Beijing membuka pintu bagi Perserikatan Bangsa-bangsa untuk mengunjungi Xinjiang. Di saat yang sama, China menyatakan, praktik di Xinjiang meniru praktik yang pernah dilakukan negara-negara barat.
Oleh
MAHDI MUHAMMAD
·3 menit baca
KOMPAS/SUBHAN SD
Pasar menjadi tempat pertemuan berbagai etnik. Etnik Uighur tampak menggelar dagangannya di pelataran pasar di kawasan Jiefang Utara, Kashgar, Xinjiang, China, Jumat (4/11).
BEIJING, MINGGU - Pemerintah China akhirnya memberikan lampu hijau bagi Perserikatan Bangsa-Bangsa untuk melihat langsung Kota Xinjiang. Kota itu diduga menjadi tempat “pencucian otak” warga Uighur di China. Pada saat yang sama, Pemerintah China mengingatkan bahwa mereka tidak akan menerima adanya penyelidikan soal dugaan pelanggaran hak asasi manusia yang tidak didasarkan atas fakta di lapangan.
Lampu hijau diperbolehkannya Komisaris Tinggi Dewan HAM PBB Michelle Bachelet mengunjungi Xinjiang disampaikan Menteri Luar Negeri Wang Yi saat berbicara dalam Konferensi Keamanan Munich, Sabtu (19/2). Kementerian Luar Negeri China, dikutip dari laman Kementerian Luar Negeri China menyatakan, mereka tengah menjalin komunikasi dengan Bachelet untuk menyusun program kunjungan terperinci.

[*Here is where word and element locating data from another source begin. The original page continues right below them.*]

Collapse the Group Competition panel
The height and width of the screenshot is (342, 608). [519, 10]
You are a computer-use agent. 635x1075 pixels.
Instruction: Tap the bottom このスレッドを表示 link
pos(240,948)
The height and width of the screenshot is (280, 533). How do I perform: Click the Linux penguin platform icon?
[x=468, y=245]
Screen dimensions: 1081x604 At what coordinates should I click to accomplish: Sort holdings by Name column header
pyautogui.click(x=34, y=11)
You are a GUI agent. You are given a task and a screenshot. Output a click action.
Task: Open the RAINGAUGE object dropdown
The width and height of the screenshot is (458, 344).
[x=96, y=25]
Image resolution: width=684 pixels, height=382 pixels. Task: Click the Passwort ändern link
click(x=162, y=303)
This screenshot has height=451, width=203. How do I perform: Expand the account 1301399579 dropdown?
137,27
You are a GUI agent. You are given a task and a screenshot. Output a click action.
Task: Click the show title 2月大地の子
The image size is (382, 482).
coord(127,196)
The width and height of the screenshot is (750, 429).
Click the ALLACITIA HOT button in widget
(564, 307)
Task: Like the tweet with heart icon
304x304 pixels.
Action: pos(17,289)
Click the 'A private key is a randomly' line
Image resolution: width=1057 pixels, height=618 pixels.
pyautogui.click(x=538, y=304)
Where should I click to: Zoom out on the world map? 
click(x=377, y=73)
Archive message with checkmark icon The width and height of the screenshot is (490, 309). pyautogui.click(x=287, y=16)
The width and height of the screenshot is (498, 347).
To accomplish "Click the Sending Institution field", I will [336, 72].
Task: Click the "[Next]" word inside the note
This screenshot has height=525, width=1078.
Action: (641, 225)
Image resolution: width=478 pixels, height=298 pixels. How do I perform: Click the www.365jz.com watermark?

“China menghormati keinginan pribadi Komisaris Tinggi dan percaya bahwa dia juga akan menghormati kedaulatan, hukum dan peraturan yang berlaku di sini,” kata Wang.
Para pendukung warga etnis minoritas Uighur di Istanbul, Turki, membakar bendera China dalam aksi demonstrasi yang digelar di depan kantor Kedutaan Besar China di Istanbul, 5 Juli 2018. Aksi itu digelar untuk memperingati kerusuhan yang menimpa para warga etnis Uighur di China pada tahun 2009 lalu.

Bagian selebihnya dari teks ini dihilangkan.